Dataset records:
____

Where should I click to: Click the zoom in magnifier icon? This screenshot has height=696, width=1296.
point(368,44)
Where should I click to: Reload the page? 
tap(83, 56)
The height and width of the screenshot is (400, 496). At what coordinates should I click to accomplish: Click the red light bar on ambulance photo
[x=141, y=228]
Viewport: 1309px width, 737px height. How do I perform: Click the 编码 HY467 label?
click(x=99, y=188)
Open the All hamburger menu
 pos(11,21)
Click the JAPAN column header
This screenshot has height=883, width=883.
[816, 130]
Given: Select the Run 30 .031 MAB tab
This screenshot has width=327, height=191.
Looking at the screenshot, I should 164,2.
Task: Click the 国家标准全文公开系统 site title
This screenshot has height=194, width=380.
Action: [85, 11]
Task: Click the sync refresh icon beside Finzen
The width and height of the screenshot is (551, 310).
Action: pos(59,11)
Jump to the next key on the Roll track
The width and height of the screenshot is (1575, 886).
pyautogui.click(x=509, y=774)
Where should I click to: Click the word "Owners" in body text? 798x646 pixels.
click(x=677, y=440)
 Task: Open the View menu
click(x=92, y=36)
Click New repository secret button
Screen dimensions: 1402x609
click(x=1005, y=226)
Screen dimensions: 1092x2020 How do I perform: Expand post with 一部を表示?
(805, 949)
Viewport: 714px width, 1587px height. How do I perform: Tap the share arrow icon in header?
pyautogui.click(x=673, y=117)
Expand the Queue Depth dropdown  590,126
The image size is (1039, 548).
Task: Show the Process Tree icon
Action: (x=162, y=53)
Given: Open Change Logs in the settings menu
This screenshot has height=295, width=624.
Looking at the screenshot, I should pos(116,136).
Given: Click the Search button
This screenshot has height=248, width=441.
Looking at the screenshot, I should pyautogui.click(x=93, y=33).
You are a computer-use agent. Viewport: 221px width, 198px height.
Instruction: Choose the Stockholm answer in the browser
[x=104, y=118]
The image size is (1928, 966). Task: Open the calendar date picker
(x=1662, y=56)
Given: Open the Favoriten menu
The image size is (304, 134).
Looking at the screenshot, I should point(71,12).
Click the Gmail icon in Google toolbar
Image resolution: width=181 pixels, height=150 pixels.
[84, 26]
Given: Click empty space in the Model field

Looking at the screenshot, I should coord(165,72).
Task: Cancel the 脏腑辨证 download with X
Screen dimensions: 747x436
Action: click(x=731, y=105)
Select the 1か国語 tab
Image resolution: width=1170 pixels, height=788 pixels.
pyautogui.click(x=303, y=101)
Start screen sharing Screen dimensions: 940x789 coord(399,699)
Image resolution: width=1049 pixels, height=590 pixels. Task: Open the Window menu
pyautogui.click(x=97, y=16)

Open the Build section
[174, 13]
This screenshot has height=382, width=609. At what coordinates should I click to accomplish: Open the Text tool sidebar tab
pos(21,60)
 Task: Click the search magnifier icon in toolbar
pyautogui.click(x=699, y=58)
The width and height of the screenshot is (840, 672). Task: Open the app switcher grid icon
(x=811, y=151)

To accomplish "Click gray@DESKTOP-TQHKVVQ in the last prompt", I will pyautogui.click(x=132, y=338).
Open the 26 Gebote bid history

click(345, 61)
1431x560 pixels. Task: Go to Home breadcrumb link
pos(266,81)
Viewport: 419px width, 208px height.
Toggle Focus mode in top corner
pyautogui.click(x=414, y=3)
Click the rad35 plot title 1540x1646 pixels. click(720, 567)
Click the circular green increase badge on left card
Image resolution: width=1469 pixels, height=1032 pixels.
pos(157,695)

____

What the task requires: Please rewrite all of the lines above, swapping every "Where should I click to" for "Where do I click to" and leaving everything else unchanged.

Response to the exercise:
Where do I click to: Click the zoom in magnifier icon? This screenshot has height=696, width=1296.
point(368,44)
Where do I click to: Reload the page? 
tap(83, 56)
The height and width of the screenshot is (400, 496). At what coordinates should I click to accomplish: Click the red light bar on ambulance photo
[x=141, y=228]
Viewport: 1309px width, 737px height. How do I perform: Click the 编码 HY467 label?
click(x=99, y=188)
Open the All hamburger menu
 pos(11,21)
Click the JAPAN column header
This screenshot has height=883, width=883.
[816, 130]
Given: Select the Run 30 .031 MAB tab
This screenshot has width=327, height=191.
Looking at the screenshot, I should 164,2.
Task: Click the 国家标准全文公开系统 site title
This screenshot has height=194, width=380.
Action: [85, 11]
Task: Click the sync refresh icon beside Finzen
The width and height of the screenshot is (551, 310).
Action: pos(59,11)
Jump to the next key on the Roll track
The width and height of the screenshot is (1575, 886).
pyautogui.click(x=509, y=774)
Where do I click to: Click the word "Owners" in body text? 798x646 pixels.
click(x=677, y=440)
 Task: Open the View menu
click(x=92, y=36)
Click New repository secret button
Screen dimensions: 1402x609
click(x=1005, y=226)
Screen dimensions: 1092x2020 How do I perform: Expand post with 一部を表示?
(805, 949)
Viewport: 714px width, 1587px height. How do I perform: Tap the share arrow icon in header?
pyautogui.click(x=673, y=117)
Expand the Queue Depth dropdown  590,126
The image size is (1039, 548).
Task: Show the Process Tree icon
Action: (x=162, y=53)
Given: Open Change Logs in the settings menu
This screenshot has height=295, width=624.
Looking at the screenshot, I should pos(116,136).
Given: Click the Search button
This screenshot has height=248, width=441.
Looking at the screenshot, I should pyautogui.click(x=93, y=33).
You are a computer-use agent. Viewport: 221px width, 198px height.
Instruction: Choose the Stockholm answer in the browser
[x=104, y=118]
The image size is (1928, 966). Task: Open the calendar date picker
(x=1662, y=56)
Given: Open the Favoriten menu
The image size is (304, 134).
Looking at the screenshot, I should point(71,12).
Click the Gmail icon in Google toolbar
Image resolution: width=181 pixels, height=150 pixels.
[84, 26]
Given: Click empty space in the Model field

Looking at the screenshot, I should coord(165,72).
Task: Cancel the 脏腑辨证 download with X
Screen dimensions: 747x436
Action: click(x=731, y=105)
Select the 1か国語 tab
Image resolution: width=1170 pixels, height=788 pixels.
pyautogui.click(x=303, y=101)
Start screen sharing Screen dimensions: 940x789 coord(399,699)
Image resolution: width=1049 pixels, height=590 pixels. Task: Open the Window menu
pyautogui.click(x=97, y=16)

Open the Build section
[174, 13]
This screenshot has height=382, width=609. At what coordinates should I click to accomplish: Open the Text tool sidebar tab
pos(21,60)
 Task: Click the search magnifier icon in toolbar
pyautogui.click(x=699, y=58)
The width and height of the screenshot is (840, 672). Task: Open the app switcher grid icon
(x=811, y=151)

To accomplish "Click gray@DESKTOP-TQHKVVQ in the last prompt", I will pyautogui.click(x=132, y=338).
Open the 26 Gebote bid history

click(345, 61)
1431x560 pixels. Task: Go to Home breadcrumb link
pos(266,81)
Viewport: 419px width, 208px height.
Toggle Focus mode in top corner
pyautogui.click(x=414, y=3)
Click the rad35 plot title 1540x1646 pixels. click(720, 567)
Click the circular green increase badge on left card
Image resolution: width=1469 pixels, height=1032 pixels.
pos(157,695)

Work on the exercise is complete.